» **Material for this task**:
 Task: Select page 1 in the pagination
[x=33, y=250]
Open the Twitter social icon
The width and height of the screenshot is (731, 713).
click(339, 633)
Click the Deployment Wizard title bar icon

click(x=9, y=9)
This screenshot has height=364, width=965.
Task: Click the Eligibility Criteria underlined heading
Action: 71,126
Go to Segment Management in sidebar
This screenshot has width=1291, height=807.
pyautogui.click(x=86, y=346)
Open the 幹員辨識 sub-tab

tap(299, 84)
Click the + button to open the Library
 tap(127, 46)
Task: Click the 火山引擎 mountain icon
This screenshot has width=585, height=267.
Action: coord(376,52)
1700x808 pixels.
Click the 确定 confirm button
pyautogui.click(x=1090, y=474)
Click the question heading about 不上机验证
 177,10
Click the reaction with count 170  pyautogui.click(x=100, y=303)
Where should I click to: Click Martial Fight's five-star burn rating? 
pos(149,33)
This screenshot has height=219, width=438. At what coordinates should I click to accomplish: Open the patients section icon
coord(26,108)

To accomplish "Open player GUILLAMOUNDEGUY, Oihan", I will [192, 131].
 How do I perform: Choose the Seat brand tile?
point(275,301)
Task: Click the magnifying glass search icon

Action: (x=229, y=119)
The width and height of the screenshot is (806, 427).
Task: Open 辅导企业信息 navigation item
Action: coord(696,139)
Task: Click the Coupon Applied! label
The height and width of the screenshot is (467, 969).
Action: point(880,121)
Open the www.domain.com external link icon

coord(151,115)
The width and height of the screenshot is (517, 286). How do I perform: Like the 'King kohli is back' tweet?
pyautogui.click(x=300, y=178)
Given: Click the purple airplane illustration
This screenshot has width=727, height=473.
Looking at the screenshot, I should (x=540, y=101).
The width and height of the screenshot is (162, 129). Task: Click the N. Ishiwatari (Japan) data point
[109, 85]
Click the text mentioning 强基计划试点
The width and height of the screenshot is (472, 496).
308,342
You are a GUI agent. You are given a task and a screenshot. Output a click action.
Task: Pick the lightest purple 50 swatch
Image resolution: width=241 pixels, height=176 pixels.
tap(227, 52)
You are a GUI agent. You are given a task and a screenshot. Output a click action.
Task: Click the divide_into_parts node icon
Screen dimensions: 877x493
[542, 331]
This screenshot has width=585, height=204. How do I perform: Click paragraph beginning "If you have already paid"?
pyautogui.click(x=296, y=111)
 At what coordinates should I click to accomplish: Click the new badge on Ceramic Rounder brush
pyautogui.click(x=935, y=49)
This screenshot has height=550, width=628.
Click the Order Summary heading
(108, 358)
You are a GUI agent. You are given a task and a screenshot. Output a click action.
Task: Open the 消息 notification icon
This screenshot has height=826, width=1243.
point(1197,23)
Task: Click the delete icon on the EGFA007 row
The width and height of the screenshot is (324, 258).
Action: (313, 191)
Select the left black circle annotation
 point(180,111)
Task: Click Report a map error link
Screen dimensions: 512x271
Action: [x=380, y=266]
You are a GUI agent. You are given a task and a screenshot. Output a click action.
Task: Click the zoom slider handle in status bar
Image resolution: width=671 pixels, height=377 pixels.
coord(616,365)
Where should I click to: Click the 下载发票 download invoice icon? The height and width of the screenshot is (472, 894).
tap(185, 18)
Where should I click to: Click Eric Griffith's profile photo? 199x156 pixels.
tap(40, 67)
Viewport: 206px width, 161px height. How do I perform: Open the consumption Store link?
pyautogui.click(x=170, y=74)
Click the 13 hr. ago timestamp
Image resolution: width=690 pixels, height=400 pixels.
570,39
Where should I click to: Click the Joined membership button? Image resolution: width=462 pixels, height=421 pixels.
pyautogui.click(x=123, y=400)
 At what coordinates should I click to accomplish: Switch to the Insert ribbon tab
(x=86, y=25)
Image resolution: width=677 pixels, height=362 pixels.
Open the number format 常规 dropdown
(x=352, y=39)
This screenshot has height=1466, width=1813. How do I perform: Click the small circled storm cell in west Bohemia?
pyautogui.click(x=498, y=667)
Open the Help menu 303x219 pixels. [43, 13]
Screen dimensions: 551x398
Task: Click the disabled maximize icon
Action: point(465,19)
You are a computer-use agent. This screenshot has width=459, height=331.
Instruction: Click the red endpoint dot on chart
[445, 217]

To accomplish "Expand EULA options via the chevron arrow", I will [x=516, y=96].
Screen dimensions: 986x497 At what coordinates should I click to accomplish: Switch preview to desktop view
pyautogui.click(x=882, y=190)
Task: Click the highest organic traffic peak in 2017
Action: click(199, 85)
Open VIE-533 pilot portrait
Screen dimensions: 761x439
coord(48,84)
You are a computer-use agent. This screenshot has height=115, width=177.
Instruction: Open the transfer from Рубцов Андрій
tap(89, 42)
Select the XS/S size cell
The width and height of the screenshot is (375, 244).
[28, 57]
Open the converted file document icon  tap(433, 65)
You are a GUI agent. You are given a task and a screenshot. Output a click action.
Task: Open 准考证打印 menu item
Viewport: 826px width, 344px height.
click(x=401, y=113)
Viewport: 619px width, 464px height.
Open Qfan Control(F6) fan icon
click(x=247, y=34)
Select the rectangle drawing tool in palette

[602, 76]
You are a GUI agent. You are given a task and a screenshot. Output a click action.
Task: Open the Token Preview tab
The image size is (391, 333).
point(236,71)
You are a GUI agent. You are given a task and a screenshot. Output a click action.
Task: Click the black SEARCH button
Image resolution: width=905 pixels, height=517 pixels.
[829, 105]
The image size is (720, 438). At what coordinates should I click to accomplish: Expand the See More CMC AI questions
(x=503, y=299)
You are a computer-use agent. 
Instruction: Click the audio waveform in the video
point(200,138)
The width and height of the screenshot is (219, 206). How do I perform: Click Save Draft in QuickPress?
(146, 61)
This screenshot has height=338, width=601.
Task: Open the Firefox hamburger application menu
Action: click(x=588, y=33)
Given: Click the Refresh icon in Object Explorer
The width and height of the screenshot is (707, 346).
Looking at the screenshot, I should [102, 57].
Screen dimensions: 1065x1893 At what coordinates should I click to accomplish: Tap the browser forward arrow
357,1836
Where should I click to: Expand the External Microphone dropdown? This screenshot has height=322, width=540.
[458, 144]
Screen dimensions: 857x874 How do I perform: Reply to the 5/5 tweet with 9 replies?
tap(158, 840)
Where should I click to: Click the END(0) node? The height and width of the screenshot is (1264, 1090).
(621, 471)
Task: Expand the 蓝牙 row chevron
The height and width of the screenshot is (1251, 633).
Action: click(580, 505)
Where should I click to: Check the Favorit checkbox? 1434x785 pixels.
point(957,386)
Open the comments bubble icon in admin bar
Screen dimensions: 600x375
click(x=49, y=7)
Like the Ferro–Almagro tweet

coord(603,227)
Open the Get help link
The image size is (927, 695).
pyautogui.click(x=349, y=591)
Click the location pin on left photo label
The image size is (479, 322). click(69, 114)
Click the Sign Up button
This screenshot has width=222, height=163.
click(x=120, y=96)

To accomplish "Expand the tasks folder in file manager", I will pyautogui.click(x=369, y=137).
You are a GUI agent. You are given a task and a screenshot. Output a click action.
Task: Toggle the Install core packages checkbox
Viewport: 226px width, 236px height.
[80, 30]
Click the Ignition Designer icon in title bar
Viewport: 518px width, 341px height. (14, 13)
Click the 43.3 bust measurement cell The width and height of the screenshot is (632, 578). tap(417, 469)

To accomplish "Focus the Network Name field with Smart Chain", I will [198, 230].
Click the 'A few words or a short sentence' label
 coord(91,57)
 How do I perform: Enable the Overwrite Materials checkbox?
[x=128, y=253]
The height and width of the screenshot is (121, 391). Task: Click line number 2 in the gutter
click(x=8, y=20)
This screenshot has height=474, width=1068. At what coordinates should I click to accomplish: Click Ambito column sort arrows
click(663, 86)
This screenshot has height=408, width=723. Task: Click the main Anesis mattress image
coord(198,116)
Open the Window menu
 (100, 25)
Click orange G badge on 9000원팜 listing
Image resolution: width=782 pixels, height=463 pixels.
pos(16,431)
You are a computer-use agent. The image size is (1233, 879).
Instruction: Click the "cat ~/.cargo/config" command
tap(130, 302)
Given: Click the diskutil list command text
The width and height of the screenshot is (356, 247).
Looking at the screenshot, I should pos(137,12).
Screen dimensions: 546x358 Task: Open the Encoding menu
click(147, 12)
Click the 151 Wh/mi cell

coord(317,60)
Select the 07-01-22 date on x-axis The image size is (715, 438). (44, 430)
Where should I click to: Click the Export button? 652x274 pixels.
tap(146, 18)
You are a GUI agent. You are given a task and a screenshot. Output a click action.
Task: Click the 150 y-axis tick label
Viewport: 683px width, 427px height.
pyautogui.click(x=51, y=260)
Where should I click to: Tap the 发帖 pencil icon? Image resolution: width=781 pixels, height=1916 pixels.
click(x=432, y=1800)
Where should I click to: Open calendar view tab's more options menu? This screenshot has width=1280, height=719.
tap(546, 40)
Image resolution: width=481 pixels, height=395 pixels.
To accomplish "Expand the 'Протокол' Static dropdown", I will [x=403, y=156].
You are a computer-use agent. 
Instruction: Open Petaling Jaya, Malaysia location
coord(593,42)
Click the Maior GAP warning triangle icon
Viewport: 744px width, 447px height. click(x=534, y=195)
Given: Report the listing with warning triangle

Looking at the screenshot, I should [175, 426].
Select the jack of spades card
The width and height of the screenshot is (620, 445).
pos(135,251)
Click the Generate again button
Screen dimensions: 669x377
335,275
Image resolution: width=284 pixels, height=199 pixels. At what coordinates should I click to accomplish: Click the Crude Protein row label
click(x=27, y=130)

» **Problem**: Each line from the start of the records through the line holding "Open the Twitter social icon" must be returned exactly; nothing else belongs in the answer.

» **Answer space**:
 Task: Select page 1 in the pagination
[x=33, y=250]
Open the Twitter social icon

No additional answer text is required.